#### [Request]
Extract each row that contains the string "size", copying it unchanged. Matching is case-sensitive.

#### [Stored data]

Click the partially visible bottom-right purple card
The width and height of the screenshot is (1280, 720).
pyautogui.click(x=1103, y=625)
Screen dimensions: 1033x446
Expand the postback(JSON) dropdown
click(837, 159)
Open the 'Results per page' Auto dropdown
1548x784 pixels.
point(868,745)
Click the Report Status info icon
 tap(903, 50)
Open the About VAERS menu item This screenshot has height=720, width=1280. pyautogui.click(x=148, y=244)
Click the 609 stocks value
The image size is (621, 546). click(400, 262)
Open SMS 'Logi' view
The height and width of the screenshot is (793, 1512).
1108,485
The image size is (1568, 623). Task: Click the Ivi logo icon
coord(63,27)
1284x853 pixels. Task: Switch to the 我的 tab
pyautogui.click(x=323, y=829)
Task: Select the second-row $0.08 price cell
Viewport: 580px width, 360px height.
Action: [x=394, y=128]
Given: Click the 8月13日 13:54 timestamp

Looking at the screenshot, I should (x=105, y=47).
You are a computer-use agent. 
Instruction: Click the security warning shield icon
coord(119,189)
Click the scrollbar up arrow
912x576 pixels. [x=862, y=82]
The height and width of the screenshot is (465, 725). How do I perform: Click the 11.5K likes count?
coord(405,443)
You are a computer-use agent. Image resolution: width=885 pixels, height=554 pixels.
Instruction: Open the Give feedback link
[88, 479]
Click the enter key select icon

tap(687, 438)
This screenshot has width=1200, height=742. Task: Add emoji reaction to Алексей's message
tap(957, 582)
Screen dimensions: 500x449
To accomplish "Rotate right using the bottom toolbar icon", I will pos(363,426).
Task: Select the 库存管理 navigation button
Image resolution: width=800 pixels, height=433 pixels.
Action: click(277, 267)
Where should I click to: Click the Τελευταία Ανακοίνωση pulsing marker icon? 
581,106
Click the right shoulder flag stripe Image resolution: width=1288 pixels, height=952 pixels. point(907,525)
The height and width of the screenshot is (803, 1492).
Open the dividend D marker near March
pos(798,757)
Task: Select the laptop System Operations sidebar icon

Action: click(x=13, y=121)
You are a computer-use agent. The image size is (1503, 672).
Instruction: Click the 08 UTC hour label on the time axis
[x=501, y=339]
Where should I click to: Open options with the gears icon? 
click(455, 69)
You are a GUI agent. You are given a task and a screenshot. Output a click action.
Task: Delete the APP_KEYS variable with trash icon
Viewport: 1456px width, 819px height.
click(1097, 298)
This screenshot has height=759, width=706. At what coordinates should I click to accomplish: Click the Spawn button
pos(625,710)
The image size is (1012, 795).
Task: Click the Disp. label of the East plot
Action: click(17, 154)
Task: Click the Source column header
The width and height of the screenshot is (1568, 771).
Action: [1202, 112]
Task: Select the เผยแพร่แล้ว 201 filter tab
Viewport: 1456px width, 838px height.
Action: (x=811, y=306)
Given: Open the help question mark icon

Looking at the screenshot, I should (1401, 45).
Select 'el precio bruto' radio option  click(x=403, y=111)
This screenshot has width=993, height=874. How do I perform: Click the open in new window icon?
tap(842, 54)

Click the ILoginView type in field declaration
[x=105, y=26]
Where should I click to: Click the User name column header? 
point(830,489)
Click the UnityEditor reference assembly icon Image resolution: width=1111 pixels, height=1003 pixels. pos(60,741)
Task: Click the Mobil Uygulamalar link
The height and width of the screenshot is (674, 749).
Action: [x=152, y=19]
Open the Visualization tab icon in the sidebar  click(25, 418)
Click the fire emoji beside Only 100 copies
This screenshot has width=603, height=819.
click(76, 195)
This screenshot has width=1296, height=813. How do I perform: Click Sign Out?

#### [Output for this exercise]
The image size is (621, 546). click(400, 262)
The image size is (1568, 623). Task: Click the Ivi logo icon
You are a computer-use agent. The image size is (1503, 672).
The image size is (1012, 795).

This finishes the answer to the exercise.